* [TEXT FOR ANALYSIS]:
──────

The array of gel elements on a glass slide is prepared by ‘’’photopolymerization‘’’. The acrylamide solution to be polymerized is applied to the polymerization chamber. Polymerization chamber consists of a quartz mask, two Teflon spacers, and a microscopic glass slide, clamped together by two metal clamps. The inner side of quartz mask has ultraviolet (UV)-transparent windows arranged in a specified spatial manner in a non-transparent chromium film. Assembled chamber containing the acrylamide gel is exposed to UV light to allow polymerization in only those positions of the chamber that are situated directly under the transparent windows.

Oligonucleotides or DNA fragments need to be activated to contain chemically reactive groups to facilitate coupling with the activated gel elements. Probe activation depends on the chemistry of activation of the polyacrylamide gels. Thus to immobilize in the aldehyde-containing gel the probe should have reactive amino group and if the gels are activated by introduction of amino groups, the probes should contain free aldehyde group. Probes are usually prepared by introduction of chemically active groups in terminal position of the oligonucleotides during their synthesis.

──────

* [MATERIAL SUPPLIED]:
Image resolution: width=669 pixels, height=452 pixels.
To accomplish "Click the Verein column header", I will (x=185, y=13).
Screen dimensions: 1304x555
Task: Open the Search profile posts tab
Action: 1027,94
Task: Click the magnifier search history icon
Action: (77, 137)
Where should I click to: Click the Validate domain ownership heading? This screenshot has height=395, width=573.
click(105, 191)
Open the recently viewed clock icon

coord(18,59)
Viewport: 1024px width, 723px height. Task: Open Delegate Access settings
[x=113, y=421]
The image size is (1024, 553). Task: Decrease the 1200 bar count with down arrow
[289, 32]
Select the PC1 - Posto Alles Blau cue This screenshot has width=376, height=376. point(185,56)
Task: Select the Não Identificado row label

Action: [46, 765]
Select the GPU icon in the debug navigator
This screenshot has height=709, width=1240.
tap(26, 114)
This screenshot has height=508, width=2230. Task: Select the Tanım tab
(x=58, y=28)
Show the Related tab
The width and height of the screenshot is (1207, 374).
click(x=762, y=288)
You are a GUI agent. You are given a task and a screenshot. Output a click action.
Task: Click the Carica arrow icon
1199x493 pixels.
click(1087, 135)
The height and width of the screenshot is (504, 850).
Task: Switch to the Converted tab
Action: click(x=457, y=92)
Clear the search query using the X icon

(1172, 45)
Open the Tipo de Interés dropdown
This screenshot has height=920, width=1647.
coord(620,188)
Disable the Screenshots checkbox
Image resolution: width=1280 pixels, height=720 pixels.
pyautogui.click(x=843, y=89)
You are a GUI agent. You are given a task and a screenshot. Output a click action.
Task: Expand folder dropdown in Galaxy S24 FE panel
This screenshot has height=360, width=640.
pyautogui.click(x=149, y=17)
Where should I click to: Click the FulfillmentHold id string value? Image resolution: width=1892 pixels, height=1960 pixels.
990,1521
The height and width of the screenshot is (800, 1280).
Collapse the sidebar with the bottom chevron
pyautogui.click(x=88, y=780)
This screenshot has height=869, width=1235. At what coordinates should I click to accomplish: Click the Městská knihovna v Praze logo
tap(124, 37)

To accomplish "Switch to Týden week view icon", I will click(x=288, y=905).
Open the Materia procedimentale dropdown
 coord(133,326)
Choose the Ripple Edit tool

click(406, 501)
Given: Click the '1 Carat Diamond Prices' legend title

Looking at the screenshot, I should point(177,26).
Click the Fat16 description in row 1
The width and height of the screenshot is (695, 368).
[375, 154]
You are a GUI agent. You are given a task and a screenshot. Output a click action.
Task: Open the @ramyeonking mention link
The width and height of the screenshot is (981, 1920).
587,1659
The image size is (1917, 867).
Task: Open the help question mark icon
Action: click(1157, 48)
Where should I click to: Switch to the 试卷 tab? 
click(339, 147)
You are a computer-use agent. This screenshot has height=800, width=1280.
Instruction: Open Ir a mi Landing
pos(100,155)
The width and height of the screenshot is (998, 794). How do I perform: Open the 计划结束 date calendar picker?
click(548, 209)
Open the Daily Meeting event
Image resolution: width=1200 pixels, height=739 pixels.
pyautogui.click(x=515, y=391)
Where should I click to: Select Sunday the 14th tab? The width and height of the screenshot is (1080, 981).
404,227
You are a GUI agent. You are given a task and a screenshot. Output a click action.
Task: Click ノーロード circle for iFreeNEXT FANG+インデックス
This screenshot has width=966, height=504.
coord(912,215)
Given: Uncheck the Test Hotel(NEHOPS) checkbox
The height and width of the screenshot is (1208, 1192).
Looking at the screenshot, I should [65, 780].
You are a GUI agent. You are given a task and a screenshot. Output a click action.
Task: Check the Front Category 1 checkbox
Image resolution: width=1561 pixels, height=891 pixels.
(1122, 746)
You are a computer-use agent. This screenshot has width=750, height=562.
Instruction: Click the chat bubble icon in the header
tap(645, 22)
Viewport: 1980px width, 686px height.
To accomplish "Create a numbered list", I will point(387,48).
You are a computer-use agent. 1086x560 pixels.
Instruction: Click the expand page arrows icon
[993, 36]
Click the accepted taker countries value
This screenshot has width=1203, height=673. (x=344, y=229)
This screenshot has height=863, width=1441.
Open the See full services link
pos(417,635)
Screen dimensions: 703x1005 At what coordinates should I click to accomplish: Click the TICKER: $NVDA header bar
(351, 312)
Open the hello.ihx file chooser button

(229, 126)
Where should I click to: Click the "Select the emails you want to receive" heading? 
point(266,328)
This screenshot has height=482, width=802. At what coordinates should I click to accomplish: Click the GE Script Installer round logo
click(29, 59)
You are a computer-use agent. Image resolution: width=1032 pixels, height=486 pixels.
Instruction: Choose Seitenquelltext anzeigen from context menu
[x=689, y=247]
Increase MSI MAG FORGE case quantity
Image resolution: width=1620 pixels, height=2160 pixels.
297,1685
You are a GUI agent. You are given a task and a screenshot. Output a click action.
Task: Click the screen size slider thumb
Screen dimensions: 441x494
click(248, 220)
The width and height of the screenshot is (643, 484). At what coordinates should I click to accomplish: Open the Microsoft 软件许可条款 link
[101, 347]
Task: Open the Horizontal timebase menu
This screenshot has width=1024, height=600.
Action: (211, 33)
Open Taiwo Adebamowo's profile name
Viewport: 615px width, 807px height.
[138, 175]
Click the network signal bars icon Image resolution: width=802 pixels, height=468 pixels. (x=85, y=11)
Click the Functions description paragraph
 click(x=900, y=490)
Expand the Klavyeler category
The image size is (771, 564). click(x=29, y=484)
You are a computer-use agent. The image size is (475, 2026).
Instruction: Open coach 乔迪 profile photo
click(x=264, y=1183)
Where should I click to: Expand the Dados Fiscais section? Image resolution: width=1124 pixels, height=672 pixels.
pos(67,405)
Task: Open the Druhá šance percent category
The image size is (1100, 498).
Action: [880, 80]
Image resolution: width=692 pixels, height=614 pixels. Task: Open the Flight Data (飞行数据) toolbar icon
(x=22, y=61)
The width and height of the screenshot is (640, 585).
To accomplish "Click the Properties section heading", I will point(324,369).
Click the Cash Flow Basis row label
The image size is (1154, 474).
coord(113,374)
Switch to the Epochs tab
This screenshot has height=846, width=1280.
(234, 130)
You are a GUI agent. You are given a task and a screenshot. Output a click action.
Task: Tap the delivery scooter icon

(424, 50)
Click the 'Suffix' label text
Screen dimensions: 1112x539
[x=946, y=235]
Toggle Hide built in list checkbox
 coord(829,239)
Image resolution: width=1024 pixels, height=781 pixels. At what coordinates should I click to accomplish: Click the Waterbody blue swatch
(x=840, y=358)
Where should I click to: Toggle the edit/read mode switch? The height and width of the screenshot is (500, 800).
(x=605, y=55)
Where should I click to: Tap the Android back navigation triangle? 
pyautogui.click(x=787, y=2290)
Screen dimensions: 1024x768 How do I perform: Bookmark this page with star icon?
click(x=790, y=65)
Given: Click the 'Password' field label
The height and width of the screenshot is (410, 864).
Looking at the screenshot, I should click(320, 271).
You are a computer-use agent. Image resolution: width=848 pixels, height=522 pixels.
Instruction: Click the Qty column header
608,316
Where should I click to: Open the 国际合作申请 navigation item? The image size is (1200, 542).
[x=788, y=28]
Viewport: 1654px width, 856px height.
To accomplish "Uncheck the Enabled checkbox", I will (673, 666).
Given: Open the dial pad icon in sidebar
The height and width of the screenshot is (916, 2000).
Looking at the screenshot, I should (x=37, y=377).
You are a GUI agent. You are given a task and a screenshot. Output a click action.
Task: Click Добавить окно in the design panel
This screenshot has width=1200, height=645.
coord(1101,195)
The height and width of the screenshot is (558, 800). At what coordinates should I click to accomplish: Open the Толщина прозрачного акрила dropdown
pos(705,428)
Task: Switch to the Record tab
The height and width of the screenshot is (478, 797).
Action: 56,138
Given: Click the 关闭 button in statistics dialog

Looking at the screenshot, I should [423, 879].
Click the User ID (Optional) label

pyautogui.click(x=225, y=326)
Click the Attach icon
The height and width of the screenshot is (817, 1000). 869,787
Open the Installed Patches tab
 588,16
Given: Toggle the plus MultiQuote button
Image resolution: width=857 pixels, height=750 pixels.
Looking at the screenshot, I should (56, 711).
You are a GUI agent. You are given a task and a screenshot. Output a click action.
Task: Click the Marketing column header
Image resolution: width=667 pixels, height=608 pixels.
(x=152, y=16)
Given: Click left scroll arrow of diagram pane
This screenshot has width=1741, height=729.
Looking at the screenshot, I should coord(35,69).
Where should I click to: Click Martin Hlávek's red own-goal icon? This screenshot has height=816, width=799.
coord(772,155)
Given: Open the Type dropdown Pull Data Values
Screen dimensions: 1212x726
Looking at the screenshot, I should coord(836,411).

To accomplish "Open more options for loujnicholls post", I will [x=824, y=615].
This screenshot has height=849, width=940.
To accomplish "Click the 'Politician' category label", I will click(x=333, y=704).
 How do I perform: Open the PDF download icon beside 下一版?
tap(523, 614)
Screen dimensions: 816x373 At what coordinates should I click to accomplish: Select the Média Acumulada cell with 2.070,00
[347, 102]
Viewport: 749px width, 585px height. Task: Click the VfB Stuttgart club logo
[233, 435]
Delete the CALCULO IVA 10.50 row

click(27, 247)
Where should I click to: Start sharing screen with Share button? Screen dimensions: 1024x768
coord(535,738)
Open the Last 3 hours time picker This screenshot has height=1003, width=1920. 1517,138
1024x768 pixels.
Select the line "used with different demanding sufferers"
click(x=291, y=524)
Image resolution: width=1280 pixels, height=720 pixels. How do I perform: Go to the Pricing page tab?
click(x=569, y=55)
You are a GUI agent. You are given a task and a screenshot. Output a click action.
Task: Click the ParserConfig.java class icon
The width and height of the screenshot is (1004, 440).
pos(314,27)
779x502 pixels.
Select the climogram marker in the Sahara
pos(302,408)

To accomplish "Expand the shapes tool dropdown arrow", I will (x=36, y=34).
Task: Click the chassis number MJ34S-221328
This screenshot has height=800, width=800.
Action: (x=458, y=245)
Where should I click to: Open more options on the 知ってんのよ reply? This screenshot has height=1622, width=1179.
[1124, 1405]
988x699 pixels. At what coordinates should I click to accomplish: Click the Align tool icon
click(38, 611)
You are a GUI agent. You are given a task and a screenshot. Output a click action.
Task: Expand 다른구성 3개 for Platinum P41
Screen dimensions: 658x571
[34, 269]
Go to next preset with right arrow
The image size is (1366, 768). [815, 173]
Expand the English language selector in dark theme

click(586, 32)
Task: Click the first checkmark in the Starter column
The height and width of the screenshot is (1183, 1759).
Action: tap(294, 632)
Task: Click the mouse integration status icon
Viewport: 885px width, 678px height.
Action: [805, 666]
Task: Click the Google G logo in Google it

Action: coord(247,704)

──────

* [TASKS AND EXERCISES]:
1. From the text on gel-element arrays, extract the stretch from "The array of" through "the transparent windows.".
2. In the text on gel-element arrays, what holds the parts of the polymerization chamber together?

* [PER-TASK ANSWERS]:
1.
The array of gel elements on a glass slide is prepared by ‘’’photopolymerization‘’’. The acrylamide solution to be polymerized is applied to the polymerization chamber. Polymerization chamber consists of a quartz mask, two Teflon spacers, and a microscopic glass slide, clamped together by two metal clamps. The inner side of quartz mask has ultraviolet (UV)-transparent windows arranged in a specified spatial manner in a non-transparent chromium film. Assembled chamber containing the acrylamide gel is exposed to UV light to allow polymerization in only those positions of the chamber that are situated directly under the transparent windows.

2. Two metal clamps.